Nous discutons à bâtons rompus sur les questions d’actualité. Le président Sadate vient d’être assassiné et Dayan avait pour lui une grande estime. C’était un homme loyal. Mais ce n’est pas l’individu qui importe. L’homme disparaît ; sa politique continue. Son héritage est présent. Nous parlons des problèmes de l’existence. Il est spontané, sincère, parfois cruel dans ses propos, mais il garde toujours le sourire. Il évoque ses années de jeunesse, ses luttes, ses joies et ses peines, ses grands desseins et ses réalisations, ses succès et aussi ses échecs. Nous parlons archéologie, il est orfèvre en la matière et un grand passionné : « Quand je commence à fouiller, je me trouve en transe, je découvre des objets qui ont été utilisés par nos ancêtres et cela m’émeut profondément », me dit-il avec l’œil qui brille. Nous évoquons les chefs-d’œuvre et les vestiges des civilisations disparues que nous aimons contempler ensemble au Louvre et dans son propre jardin. Nous parlons journalisme, du quotidien que nous avions fondé. Visionnaire, Dayan parle de l’an 2000. Il pense que les monarques arabes disparaîtront tôt ou tard. Tous les Etats arabes suivront la voie de l’Egypte et signeront la paix avec Israël, car ils ne pourront jamais vaincre l’Etat Juif sur le champ de bataille. Quand je mentionne son attitude défaitiste lors de la guerre de Kippour, il essaie de se justifier et de dire que la commission Agranat n’a pas trouvé nécessaire de le juger. C’est un grand tort car les hommes politiques comme Dayan furent épargnés et les militaires en exercice sont devenus des boucs émissaires, en particulier le général David Elazar, chef de l’état- major. Dayan, en colère, me demande de ne plus évoquer cette guerre et change de sujet en dépit de mon insistance. On évoque le rôle de Golda et sa forte personnalité. Il la critique pour avoir donné raison au général Elazar en prenant parti pour lui.

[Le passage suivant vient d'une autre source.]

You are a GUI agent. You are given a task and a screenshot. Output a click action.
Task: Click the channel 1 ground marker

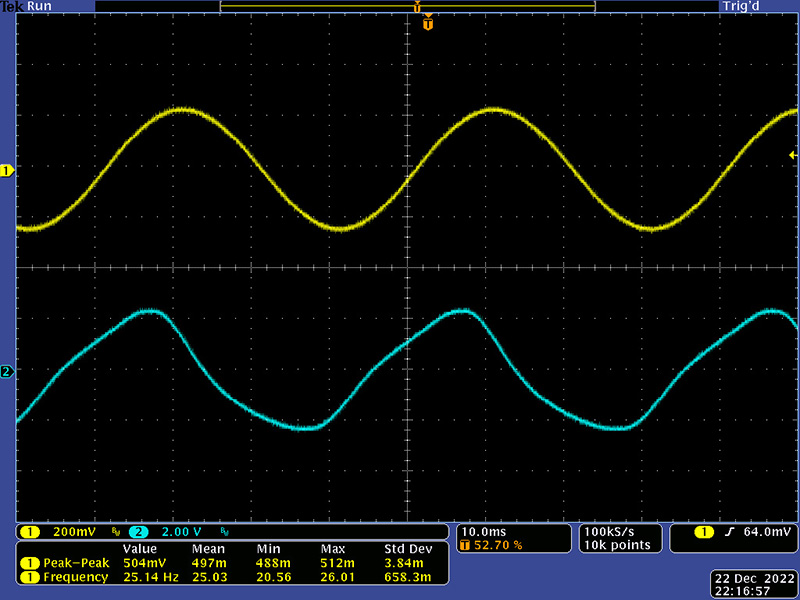tap(7, 171)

Dayan sait qu’il ne lui reste que quelques jours à vivre et il nous le dit cruellement, toujours avec le sourire : « la mort ne m’effraye pas ; je la ressens et je la vois venir. Je ne suis pas du tout un fataliste. » En parlant de mort avec un sourire macabre, j’aperçois sa belle fossette accentuer le creux de la joue gauche. Son visage paraît soudain triste et mélancolique. Une heure après notre entretien, Dayan m’appelle à mon domicile et me dit au téléphone : « Je voulais te dire que je n’ai aucune rancune vis-à-vis de Golda. »

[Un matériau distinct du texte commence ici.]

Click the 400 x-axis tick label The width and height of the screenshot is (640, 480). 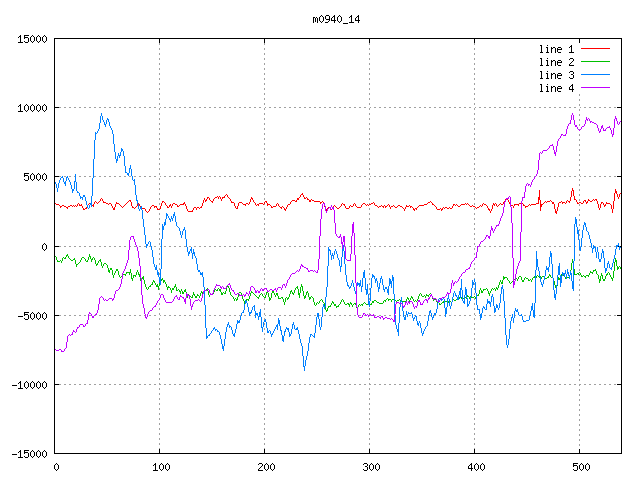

Avant de nous quitter, il me demande de ne pas oublier de « régler » ses honoraires pour cette interview. Triste de constater que le général légendaire demeure toujours lucide sur les questions d’argent même au plus fort de sa maladie. D’ailleurs, dans la même semaine, il avait vendu au musée d’Israël ses objets archéologiques pour la somme d’un million de dollars. Sa collection est unique au monde pour ses objets de la période néolithique.
Cinq jours après notre entretien, il s’éteint. Il sera inhumé comme un simple citoyen sur la colline qui surplombe le village de Nahalal.
Dayan a conservé toute sa vie un optimisme inébranlable, une philosophie souriante et un charme juvénile qui lui a valu la sympathie et l’admiration de toute une génération d’Israéliens et des Juifs du monde entier et même le respect de ses adversaires politiques ainsi que des dirigeants arabes.
Résolu dans la guerre, il a aussi été courageux et clairvoyant dans la recherche de la paix.

Extraits du livre de Freddy Eytan “les 18 qui ont fait Israel” paru en novembre 2007 aux éditions Alphée- Jean-Paul Bertrand.